──────── GIVEN TEXT

I dare say following Oilbarrel you are all suffering a bit of post meeting minutes fatigue by now. This post attempts to provide insights from what was said in relation to guideline reserves and potential value. It contains quite a bit of info and analysis so you might want to read it a couple of times. The following is IMO and of course is based on publically available information.
BENTLEY VALUE BASED ON M&A ACTIVITY
Although C L-C did say there is room to double or triple the share price just in Bentley alone, i.e. excluding the exploration upside, he did not directly say this would be in the next 12 months. He made a joke about a 2 – 3 fold increase being adequate after 800% and 700% increases in 2009 and 2010. He also talked about “moving down the line” in the next 12-18 months.
I have no doubt there will be a significant increase in sp in 2011 as contingent resources in the core area of the field are moved into the 2P category. The example in Slide 5 of the presentation shows XEL valued at $4.65/bbl based on a sp of £3.80 and the guideline estimate of 200 mmbbl contingent resources. C L-C used Sinochem’s purchase of a 40% stake in Statoil’s Peregrino heavy oil field (13 API) in 2010 as an example of what Bentley’s reserves could be valued at. The deal was estimated by analysts to be worth over $15/bbl to Statoil.
Whenever anyone mentions valuing reserves at $ X/bbl and then goes on to use this figure to value an asset or company it is important to realise that there is a huge simplification in doing so. Clearly 200 mm bbl reserves that have a full production facility in place are worth more than 200 mm bbl reserves that require $2 Bn to be spent on facilities before the reserves can be accessed. (This is where a DCF analysis with good quality cost input provides more insight into forward value.)
So what’s the story with Peregrino? The field will be developed with wellhead platforms and an FPSO to process and store the crude. A key point here is that the 1 Bn Euro FPSO is being leased by Statoil (from Maersk). This makes a $/bbl bid figure less dependent on the timing of the bid within the construction phase than if the FPSO was being purchased and being paid for. Sinochem will pay for their WI share of the FPSO contract costs via lease payments commencing on production start up (there will be a mob fee too). In other words, from Sinochem’s perspective, a large component of the total development costs, the FPSO, is yet to be spent even though the deal was done in the year prior to startup. Nevertheless Peregrino was still worth more than $15/bbl to it.

────────────────
──────── SUPPLIED DATA

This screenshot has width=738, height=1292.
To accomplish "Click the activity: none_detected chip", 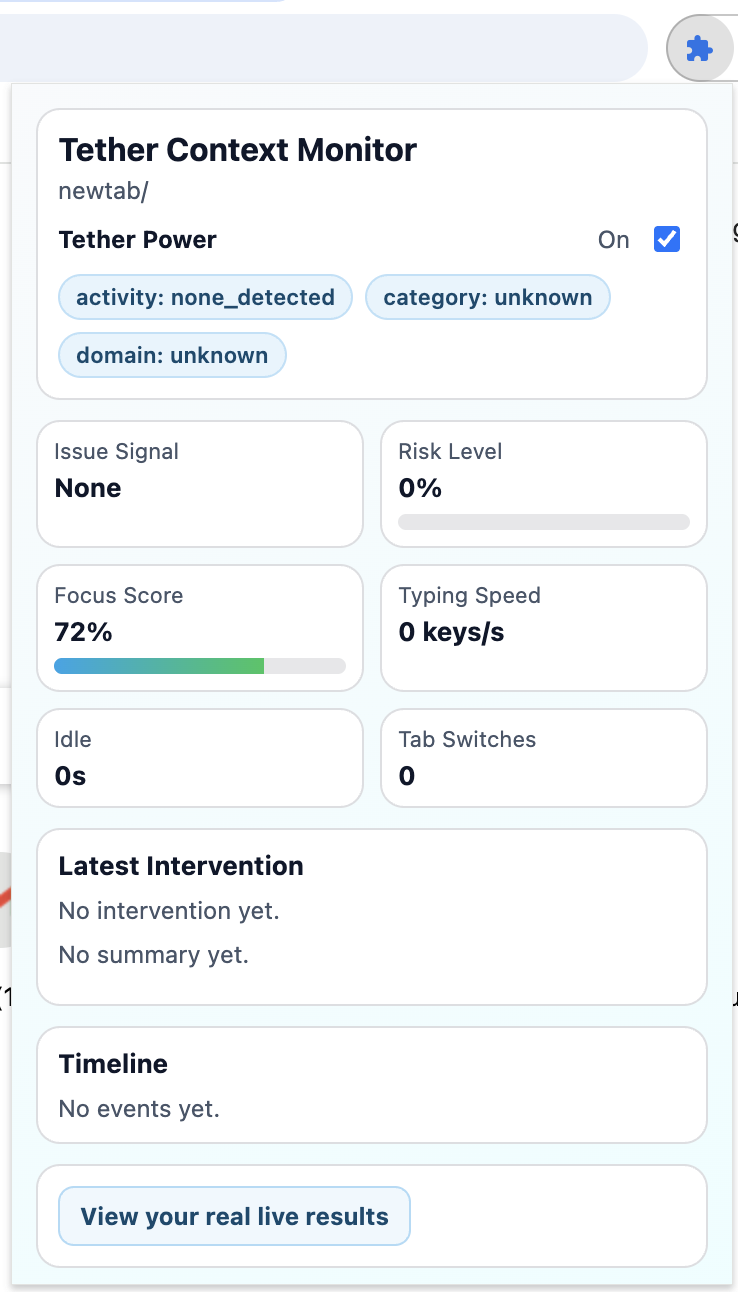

────────────────

THE PROBLEM » Copy out the part of the post about Bentley's reserves that opens with the words containing "I have no doubt" and closes with "over $15/bbl to Statoil.".

ANSWER FOR THIS EXERCISE »
I have no doubt there will be a significant increase in sp in 2011 as contingent resources in the core area of the field are moved into the 2P category. The example in Slide 5 of the presentation shows XEL valued at $4.65/bbl based on a sp of £3.80 and the guideline estimate of 200 mmbbl contingent resources. C L-C used Sinochem’s purchase of a 40% stake in Statoil’s Peregrino heavy oil field (13 API) in 2010 as an example of what Bentley’s reserves could be valued at. The deal was estimated by analysts to be worth over $15/bbl to Statoil.